VARESE – “Privo di batteri, povero di calorie, ricco di nutrienti essenziali come proteine nobili e acidi omega 3 che combattono i grassi presenti nel sangue. Un ingrediente per ricette genuine, ideali in estate nel momento in cui si punta di più sul gusto”. E’ il ritratto del pesce dei bacini insubri tracciato da una ricerca dell’università di Milano.

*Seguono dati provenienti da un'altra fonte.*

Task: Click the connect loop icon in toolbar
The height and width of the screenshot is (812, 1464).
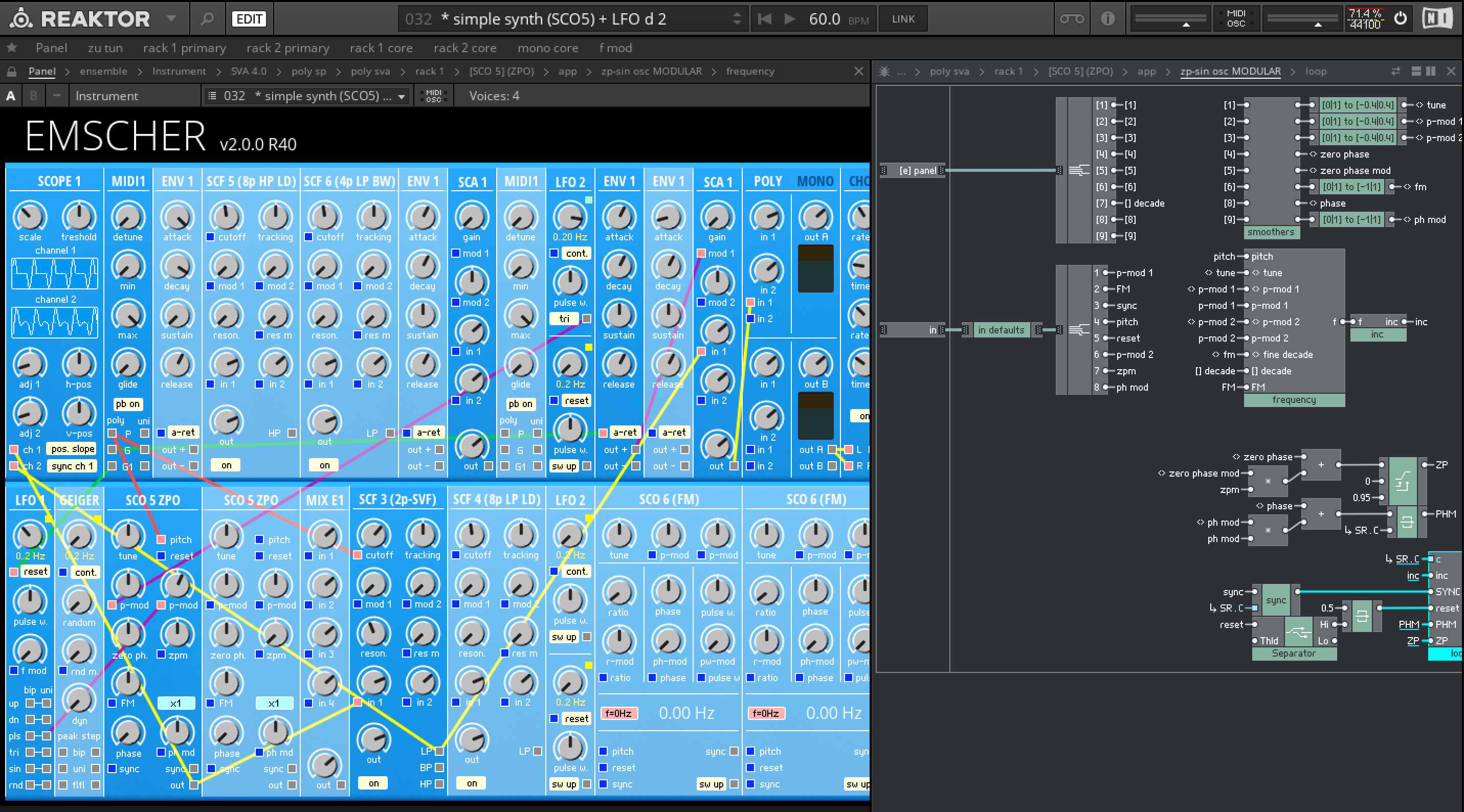Action: pyautogui.click(x=1072, y=19)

Ma secondo Marco Saroglia, ordinario di zoocolture alla facoltà di scienze matematiche, fisiche e naturali di Varese, non si deve sottovalutare la presenza di ddt in alcune zone nel lago Maggiore. “E’ vero, il pesce dell’Insubria è di ottima qualità dal punto di vista nutrizionale”, conferma Saroglia. Il docente precisa di non conoscere il contenuto della ricerca, ma sottolinea come in alcune zone del lago Maggiore ci sia il ddt. Lo si trova per esempio nella baia di Pallanza, dove arriva portato dal Toce.
La quantità di ddt è al di sopra della soglia italiana. Italia e Svizzera, infatti, hanno due normative differenti e oltre il confine è tollerato un livello più elevato di ddt nella fauna ittica. Si scarta l’agone che è la specie in cui si accumula più ddt. “Ho scritto un progetto studiando una tecnica che si chiama Washing-out e che permetterebbe di eliminare il ddt dai pesci una volta pescati. Mi piacerebbe lavorarci con l’università dell’Insubria, ma servono fondi».

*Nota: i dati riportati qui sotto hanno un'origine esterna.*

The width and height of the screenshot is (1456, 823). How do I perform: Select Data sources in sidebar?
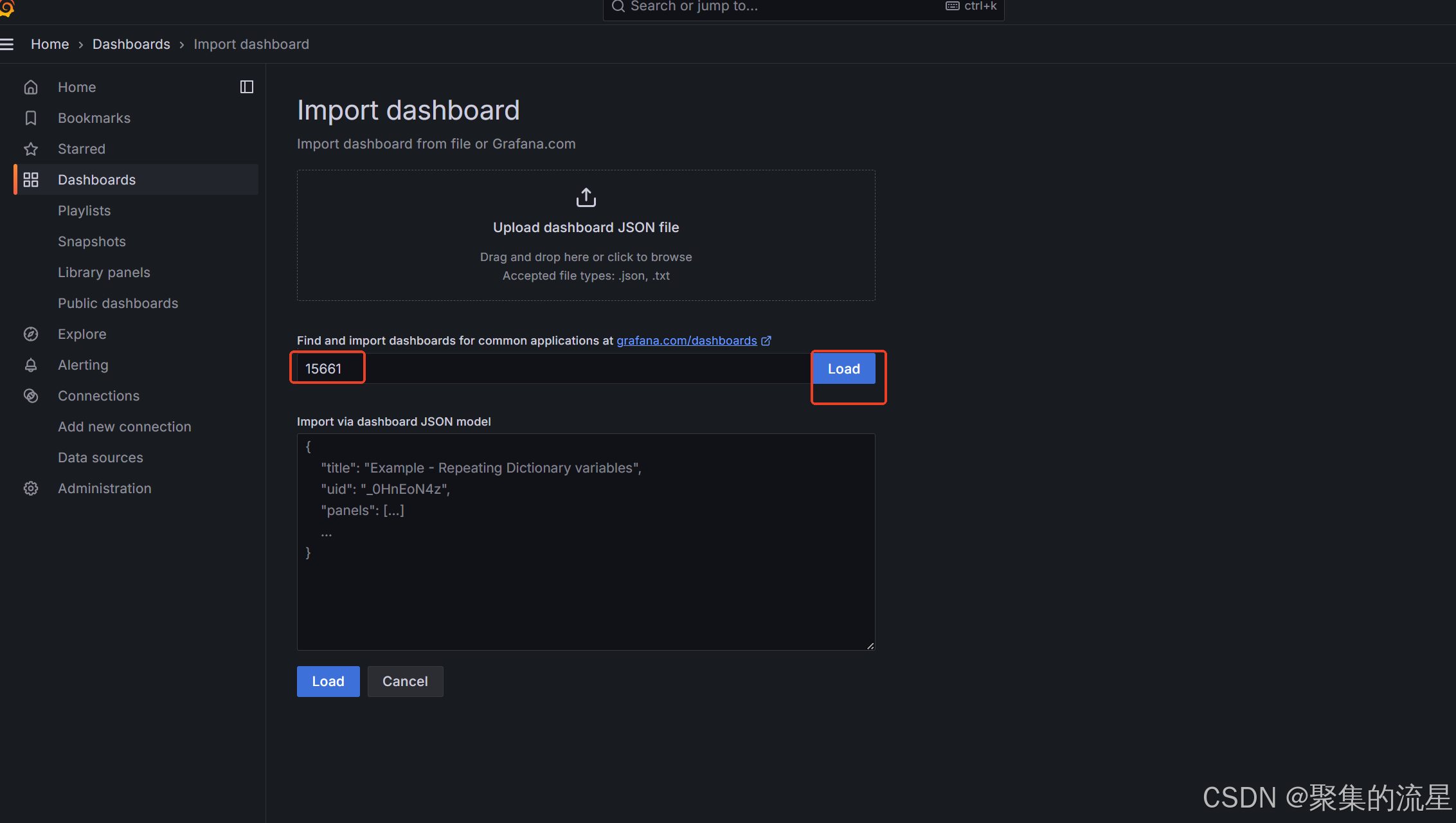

Diverso il discorso per il lago di Varese, dove “c’è il problema del fosforo e la fauna ittica è squilibrata (a danno delle specie autoctone, ndr) – dice Saroglia – ma non è vero che l’acqua è inquinata e contiene pesticidi e metalli. Almeno fino a quando non ci si butta dentro il phoslock siamo tranquilli.”

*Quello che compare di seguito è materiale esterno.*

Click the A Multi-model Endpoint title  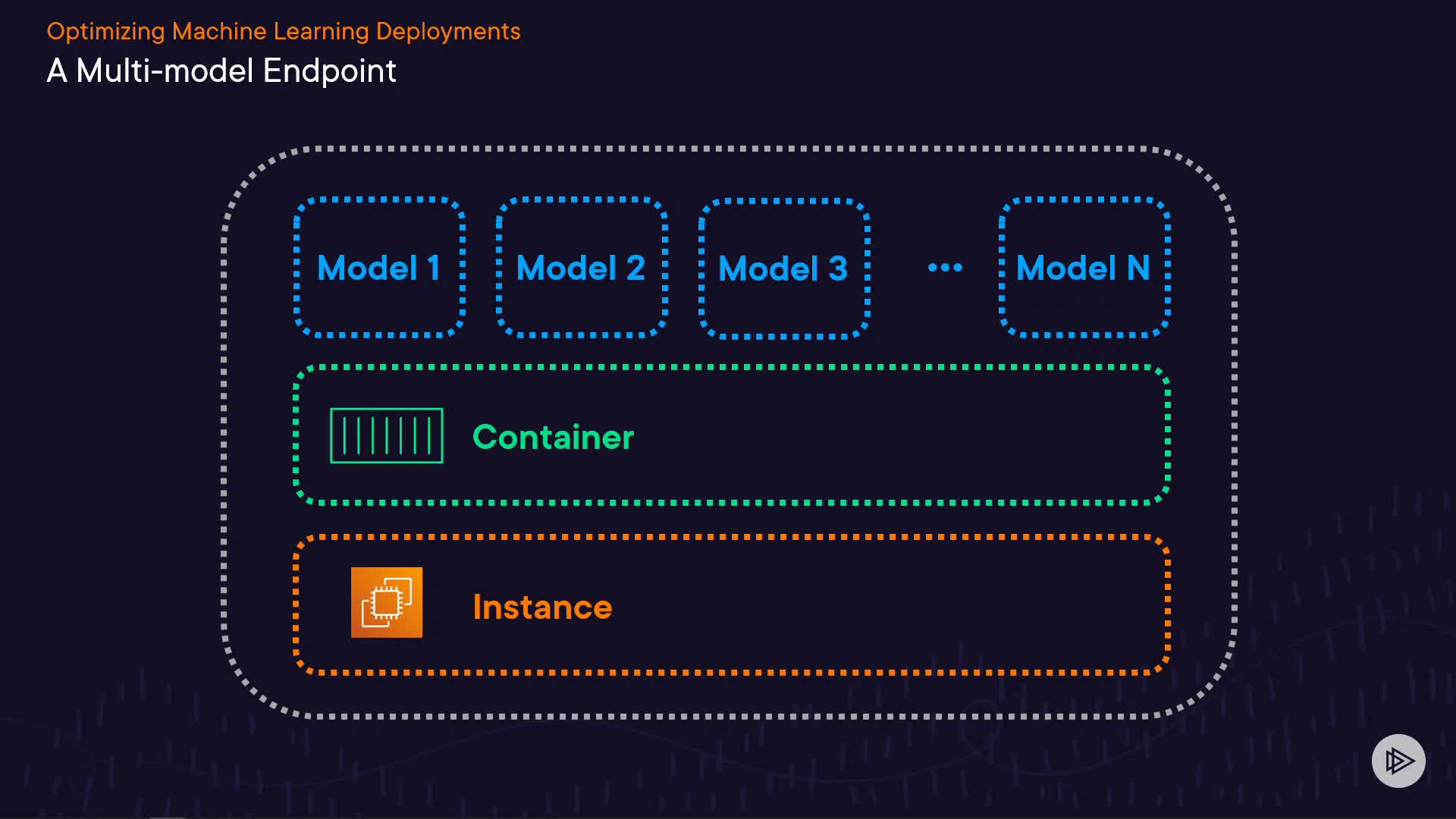221,71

Del resto è proprio nel lago di Varese che vive il pregiatissimo pesce persico. “Il persico di Varese e di Monate è il migliore in assoluto forse per il tipo di acqua. Si sente che ha qualcosa in più degli altri – continua Gian Franco Zanetti, pescatore professionista della cooperativa pescatori lago di Varese – Peccato ce ne sia poco. Su dieci pesci che peschiamo, uno solo è un persico. Tra gli altri vi possono essere boccaloni, lucci, anguille, tinche, perca. Noi siamo rimasti in sei. La nostra pesca, di conseguenza, non riesce a soddisfare tutti i ristoranti del territorio, che importano buona parte dei pesci dai laghi di Garda, Bracciano e Trasimeno. I lavarelli, per esempio, arrivano dal lago di Garda. La nostra è una sopravvivenza, non è un pescare. Se dovessimo campare con la pesca sopravvivremmo da Natale a Santo Stefano. Se continuiamo è solo per la passione”.
Secondo Saroglia, sia che si tratti di pesce di lago che di pesce di mare, una buona regola è orientarsi verso il prodotto italiano, “che viene controllato da un sistema sanitario dei più efficaci del mondo”.
Se si è appassionati di sushi, sashimi e più in generale di pesce crudo, meglio chiedere sempre da dove arriva. “Consiglio di evitare i prodotti di provenienza asiatica, non per il problema delle centrali giapponesi, ma per esempio per il mercurio che ancora si trova in certe località di Cina, Corea e Giappone” conclude Saroglia.